塾生s.sです。
日曜日の授業では基本手技をじっくりと練習させていただきました。
なかなか進んでいなかった基本手技。施術の順番だけではなく、圧をかける角度や筋肉の位置、自分の施術姿勢を丁寧に確認しながら行うことができました。

施術を行うにあたって私の体の使い方の課題の一つに、施術を行うとき腰が立たずに骨盤が後傾してしまうために丹田を正しい位置に置くことができず圧が相手にストレートに伝わらない(圧が逃げてしまう)ということがあります。この姿勢をわかりやすくいうと腰を丸めてしまう、腰が引けているという感じでしょうか。
意識しないとついつい骨盤が後傾してしまう、いつからこういう姿勢が癖付いたのか?と思い返した時、ここ数年の生活習慣が思い当たりました。

それは出産をきっかけに生活習慣の一部に「授乳」という動作が入ったことです。
現在1歳を越してもなお授乳回数が衰えない息子、またその息子が産まれる直前まで授乳をせがんだ現在4歳の娘、トータル5年近く授乳を日々休みなく繰り返す中で生み出されてしまった体勢がこの腰の丸まり、骨盤が後傾してしまう原因の一つとして大きく関わっているのではないかと考えられました。

〜授乳姿勢〜

赤ちゃん(幼児)の大きさによっても変わりますし、自我が出てくると自分の気に入った体勢で飲みたがったりもします。私は授乳するとき胡座をかいたり椅子に座ることが多いのですが、現在1歳の息子(体重10kg)は頭を私の左前腕に乗せたポディジョンでの授乳がお気に入り。
しかし、子どもといえども頭を前腕だけで支えてちょうど良い位置にその頭を持ち上げるのはきついので、腕の力をセーブするために骨盤を後傾させ腰を丸める姿勢(腰椎屈曲)をとって自分と子どもの距離がちょうどよくなるように調整していました。

骨盤後傾・腰椎屈曲(後弯)の姿勢で施術を行うと、腰が引けて丹田が前にでないので上記したように相手にしっかりと圧が伝わらず、さらにその圧不足を補うため余分な筋力を使ってしまうので自分の体も力みが生じ疲れやすくなってしまっていました。
また、この姿勢だと肩甲骨も外転しやすく猫背になり、さらにバランスをとるため頭は前方へ出てしまうので頸や背中が張りやすくなるという実感もあります。

さらに、授乳体勢時(左腕で子どもの頭を抱える姿勢)の左側上半身の関節の動きを分析すると、

【肩関節】 屈曲 内転 内旋
【肘関節 】屈曲
【橈尺関節】回内
【手関節 】 屈曲 内転
【肩甲帯】外転

というような状態だと考えられます。
また、子どもの頭を前腕で支える状態であることから前腕にはかなりの負担がかかっていると思われます。 それぞれの関節の動きをもとに、この体勢でがんばって働いてくれている筋肉を探し出すと、

【肩関節】三角筋 肩甲下筋 烏口腕筋 上腕三頭筋 大円筋 広背筋 大胸筋
【肘関節】上腕骨 上腕三頭筋 腕橈骨筋
【橈尺関節】腕橈骨筋 円回内筋
【手関節】橈側手根屈筋 尺側手根屈筋 長母指屈筋 長掌筋
【肩甲帯】前鋸筋 小胸筋

などたくさんの筋肉が挙げられます。
また、利き手である右手で家事を行うために授乳時以外にも子どもを抱っこするときは左腕だけで支えることが多いのですが、10kgの子どもを片腕だけでささえるというのは、決して華奢ではない私でも繰り返し行うと結構な負担になります。(華奢なお母さんは本当に大変ですね。。)

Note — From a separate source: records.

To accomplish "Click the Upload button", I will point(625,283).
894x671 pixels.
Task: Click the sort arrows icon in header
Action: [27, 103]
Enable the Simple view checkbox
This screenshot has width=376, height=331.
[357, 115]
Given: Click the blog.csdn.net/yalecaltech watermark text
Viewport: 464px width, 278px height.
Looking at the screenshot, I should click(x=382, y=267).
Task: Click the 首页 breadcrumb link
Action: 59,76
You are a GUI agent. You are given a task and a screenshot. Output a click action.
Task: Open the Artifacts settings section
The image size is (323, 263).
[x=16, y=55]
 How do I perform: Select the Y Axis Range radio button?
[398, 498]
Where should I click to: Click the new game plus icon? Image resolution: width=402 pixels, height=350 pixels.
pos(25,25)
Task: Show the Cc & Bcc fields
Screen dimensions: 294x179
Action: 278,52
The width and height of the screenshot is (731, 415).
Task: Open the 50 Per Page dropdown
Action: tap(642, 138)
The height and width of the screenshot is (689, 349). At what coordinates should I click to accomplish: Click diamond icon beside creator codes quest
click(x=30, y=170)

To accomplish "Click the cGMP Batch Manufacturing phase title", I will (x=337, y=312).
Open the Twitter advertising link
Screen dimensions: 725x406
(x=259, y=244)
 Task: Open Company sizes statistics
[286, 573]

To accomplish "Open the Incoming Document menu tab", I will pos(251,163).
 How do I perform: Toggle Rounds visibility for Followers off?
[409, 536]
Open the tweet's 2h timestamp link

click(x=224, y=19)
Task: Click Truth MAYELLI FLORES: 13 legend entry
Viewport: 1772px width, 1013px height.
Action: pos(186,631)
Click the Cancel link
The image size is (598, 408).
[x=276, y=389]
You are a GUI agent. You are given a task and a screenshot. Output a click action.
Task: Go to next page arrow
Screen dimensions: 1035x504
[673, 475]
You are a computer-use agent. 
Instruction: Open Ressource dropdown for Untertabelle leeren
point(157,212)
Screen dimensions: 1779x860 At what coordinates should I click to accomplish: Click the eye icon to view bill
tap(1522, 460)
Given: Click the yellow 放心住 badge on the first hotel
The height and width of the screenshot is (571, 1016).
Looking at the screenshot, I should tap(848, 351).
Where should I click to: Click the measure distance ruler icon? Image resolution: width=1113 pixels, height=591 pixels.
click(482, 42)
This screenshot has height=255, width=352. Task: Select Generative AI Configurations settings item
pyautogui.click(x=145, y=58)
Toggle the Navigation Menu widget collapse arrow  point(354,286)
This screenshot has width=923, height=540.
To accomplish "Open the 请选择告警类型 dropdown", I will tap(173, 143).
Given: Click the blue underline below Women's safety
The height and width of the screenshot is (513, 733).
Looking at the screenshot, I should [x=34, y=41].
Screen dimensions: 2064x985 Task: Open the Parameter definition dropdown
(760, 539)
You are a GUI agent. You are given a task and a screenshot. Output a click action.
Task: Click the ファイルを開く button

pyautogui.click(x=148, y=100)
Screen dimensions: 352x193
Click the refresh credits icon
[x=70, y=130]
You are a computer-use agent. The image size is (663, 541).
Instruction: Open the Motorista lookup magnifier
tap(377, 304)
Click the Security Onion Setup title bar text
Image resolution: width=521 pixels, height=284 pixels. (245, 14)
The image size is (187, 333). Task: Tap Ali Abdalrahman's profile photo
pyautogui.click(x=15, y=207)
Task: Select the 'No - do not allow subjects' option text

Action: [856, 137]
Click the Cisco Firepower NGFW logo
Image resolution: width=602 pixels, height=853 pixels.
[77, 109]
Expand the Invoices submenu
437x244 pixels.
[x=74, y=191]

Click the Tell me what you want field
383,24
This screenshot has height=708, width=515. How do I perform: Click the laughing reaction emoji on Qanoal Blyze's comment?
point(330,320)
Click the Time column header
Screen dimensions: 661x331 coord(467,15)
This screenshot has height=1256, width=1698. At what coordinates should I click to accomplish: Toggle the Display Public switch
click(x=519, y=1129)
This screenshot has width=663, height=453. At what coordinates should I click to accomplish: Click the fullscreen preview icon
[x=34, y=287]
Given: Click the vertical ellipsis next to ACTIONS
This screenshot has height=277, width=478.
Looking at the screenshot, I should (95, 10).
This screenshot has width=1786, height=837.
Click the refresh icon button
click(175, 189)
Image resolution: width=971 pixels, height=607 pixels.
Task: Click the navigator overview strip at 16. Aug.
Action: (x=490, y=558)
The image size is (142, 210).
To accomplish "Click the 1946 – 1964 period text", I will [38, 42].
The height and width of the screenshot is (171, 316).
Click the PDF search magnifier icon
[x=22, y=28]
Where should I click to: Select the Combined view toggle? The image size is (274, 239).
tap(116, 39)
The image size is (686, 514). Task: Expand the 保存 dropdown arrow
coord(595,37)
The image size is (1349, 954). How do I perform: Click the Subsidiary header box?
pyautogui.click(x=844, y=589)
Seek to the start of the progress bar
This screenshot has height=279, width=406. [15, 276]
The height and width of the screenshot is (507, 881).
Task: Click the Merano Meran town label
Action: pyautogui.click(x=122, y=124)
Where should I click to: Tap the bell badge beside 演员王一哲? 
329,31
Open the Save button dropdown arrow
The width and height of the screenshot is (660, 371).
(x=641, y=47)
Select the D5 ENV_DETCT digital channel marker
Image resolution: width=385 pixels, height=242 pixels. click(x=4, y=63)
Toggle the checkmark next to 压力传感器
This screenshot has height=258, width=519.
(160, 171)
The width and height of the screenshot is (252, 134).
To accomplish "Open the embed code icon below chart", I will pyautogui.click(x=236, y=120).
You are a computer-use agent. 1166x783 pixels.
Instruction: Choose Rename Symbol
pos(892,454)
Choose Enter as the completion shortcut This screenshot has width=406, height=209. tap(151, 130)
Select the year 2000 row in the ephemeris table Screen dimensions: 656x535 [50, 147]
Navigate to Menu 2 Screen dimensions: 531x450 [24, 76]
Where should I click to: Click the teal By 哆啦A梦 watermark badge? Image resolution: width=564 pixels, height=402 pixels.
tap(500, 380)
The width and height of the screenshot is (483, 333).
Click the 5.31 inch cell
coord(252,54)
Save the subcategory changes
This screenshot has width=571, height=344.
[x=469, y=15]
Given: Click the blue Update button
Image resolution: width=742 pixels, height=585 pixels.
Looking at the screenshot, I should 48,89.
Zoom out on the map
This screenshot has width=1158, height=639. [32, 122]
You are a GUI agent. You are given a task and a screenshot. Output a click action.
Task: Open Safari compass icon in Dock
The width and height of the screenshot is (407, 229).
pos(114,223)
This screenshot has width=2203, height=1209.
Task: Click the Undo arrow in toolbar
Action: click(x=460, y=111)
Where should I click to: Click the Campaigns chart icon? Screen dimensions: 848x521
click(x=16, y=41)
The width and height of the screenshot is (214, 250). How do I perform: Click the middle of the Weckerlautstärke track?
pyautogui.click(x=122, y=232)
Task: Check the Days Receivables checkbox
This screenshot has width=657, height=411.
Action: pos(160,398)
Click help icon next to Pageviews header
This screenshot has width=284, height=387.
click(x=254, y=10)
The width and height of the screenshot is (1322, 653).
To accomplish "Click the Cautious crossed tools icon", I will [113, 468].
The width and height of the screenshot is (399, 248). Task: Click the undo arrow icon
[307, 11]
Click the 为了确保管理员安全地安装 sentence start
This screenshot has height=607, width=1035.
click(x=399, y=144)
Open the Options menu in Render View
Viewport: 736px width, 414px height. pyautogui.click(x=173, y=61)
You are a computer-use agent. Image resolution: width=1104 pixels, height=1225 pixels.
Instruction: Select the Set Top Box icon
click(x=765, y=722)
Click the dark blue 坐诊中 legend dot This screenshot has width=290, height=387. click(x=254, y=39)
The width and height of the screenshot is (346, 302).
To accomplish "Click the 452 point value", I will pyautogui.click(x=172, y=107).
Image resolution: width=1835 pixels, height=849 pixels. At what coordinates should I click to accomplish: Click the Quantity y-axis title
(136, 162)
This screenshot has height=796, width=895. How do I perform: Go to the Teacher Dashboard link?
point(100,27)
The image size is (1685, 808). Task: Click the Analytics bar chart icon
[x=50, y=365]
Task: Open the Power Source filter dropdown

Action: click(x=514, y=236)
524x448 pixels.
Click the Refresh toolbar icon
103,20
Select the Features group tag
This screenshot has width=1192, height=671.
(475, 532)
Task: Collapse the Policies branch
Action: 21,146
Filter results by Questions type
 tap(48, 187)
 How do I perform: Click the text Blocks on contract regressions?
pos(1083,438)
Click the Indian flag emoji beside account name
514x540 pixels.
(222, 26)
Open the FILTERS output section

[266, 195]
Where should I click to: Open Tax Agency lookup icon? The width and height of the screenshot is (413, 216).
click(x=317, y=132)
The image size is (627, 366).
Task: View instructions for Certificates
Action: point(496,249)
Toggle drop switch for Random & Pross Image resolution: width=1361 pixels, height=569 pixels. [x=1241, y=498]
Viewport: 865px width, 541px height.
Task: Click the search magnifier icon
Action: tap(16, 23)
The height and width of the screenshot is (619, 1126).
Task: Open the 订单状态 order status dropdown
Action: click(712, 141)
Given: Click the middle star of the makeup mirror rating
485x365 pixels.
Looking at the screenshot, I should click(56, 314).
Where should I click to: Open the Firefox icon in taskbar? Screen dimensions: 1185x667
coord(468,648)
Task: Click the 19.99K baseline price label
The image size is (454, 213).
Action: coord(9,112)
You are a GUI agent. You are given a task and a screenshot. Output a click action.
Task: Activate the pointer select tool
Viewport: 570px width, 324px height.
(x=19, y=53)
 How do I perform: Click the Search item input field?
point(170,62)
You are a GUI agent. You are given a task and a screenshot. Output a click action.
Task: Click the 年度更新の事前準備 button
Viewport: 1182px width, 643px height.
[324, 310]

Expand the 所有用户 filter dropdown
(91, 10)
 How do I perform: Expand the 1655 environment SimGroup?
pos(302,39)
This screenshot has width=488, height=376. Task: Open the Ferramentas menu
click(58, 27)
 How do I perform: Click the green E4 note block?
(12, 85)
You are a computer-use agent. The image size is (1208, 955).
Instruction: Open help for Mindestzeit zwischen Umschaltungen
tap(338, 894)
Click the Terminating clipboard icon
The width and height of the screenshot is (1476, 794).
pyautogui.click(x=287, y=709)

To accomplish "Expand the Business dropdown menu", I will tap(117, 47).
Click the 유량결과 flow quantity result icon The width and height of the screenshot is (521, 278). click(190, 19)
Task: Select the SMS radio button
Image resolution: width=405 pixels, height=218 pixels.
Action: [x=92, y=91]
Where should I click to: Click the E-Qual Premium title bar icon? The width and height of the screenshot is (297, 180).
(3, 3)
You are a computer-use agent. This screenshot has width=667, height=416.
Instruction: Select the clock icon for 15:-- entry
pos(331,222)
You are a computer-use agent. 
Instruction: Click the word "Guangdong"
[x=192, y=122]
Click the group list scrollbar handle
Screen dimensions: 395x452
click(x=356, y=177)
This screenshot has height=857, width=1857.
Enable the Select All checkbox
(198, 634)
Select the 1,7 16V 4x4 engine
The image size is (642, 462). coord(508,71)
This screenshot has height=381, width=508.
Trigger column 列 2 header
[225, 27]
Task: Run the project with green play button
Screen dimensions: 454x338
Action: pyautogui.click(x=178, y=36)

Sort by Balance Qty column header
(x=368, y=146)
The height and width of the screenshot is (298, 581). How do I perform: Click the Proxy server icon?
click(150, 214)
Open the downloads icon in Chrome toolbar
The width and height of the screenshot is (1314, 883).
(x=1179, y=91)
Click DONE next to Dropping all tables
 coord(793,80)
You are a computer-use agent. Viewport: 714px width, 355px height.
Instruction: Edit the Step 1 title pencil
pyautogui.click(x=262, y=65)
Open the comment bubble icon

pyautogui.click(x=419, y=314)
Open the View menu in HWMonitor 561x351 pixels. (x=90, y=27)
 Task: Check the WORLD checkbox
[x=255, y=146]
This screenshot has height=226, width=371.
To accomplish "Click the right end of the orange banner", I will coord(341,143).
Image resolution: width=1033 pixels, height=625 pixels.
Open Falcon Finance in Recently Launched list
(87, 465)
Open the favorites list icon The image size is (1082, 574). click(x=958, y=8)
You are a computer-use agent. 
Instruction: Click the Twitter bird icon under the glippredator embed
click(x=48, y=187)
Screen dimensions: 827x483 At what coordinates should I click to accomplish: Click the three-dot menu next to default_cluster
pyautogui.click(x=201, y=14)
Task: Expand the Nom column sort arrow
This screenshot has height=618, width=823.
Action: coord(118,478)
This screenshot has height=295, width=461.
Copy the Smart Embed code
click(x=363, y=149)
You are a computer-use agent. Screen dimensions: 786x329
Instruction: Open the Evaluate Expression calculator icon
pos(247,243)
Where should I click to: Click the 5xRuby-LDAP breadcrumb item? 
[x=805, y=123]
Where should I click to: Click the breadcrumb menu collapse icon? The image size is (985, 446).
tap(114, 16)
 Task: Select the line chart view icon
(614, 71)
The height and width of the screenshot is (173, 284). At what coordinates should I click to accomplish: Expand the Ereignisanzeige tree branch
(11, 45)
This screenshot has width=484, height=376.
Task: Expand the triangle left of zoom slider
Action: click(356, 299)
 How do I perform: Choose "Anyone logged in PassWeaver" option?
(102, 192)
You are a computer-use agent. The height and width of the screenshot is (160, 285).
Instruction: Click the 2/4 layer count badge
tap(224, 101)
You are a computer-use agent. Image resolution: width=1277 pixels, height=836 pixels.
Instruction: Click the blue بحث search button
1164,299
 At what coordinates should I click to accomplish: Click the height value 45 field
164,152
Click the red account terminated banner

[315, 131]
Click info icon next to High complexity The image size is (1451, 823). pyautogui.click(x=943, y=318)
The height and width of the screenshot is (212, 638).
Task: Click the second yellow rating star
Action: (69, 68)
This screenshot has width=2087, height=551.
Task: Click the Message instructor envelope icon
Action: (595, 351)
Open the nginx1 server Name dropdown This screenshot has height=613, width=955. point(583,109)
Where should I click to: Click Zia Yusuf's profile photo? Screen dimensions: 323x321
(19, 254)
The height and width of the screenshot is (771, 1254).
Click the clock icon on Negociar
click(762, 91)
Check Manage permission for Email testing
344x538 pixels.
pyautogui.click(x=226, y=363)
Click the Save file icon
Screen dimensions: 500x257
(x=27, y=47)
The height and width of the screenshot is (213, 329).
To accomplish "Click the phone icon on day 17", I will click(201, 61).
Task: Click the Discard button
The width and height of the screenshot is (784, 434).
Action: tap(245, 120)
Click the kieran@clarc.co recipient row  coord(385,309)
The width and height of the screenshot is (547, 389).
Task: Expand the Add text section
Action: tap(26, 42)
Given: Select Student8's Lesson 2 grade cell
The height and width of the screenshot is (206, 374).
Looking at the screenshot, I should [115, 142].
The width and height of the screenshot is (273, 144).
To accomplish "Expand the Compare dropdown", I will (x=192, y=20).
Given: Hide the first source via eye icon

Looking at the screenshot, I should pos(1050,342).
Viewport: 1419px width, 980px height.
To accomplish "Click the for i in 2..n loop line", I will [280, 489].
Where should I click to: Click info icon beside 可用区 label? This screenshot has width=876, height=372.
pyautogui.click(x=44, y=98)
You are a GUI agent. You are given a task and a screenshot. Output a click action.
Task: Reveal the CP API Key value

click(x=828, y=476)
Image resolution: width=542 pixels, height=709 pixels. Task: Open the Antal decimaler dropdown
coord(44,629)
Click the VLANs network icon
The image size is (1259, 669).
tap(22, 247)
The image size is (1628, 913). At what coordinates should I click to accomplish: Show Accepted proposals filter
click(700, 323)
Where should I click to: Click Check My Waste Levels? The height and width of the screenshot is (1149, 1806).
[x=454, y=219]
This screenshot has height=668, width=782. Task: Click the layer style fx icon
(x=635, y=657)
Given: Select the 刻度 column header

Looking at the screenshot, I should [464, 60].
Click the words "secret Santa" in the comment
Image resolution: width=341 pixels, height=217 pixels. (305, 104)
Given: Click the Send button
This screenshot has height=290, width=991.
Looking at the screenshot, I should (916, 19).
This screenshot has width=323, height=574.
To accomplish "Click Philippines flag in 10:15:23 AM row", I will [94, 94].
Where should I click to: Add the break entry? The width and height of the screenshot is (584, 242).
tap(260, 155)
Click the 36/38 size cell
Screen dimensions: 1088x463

腕、頸、肩、腰〜すべてにおいて左側だけに顕著に凝りを感じる私の体はこの左に偏りがちな生活習慣が大きく関わっていると考えられますが、なかなか今すぐこの習慣から抜け出せるものではありません。

そんなときはひとまず現実を受け入れ、セルフケア。 収縮して凝り固まった筋肉はストレッチで伸ばすことが大切です。手強い凝りを改善できるよう自分の体を使って試行錯誤していこうと思います。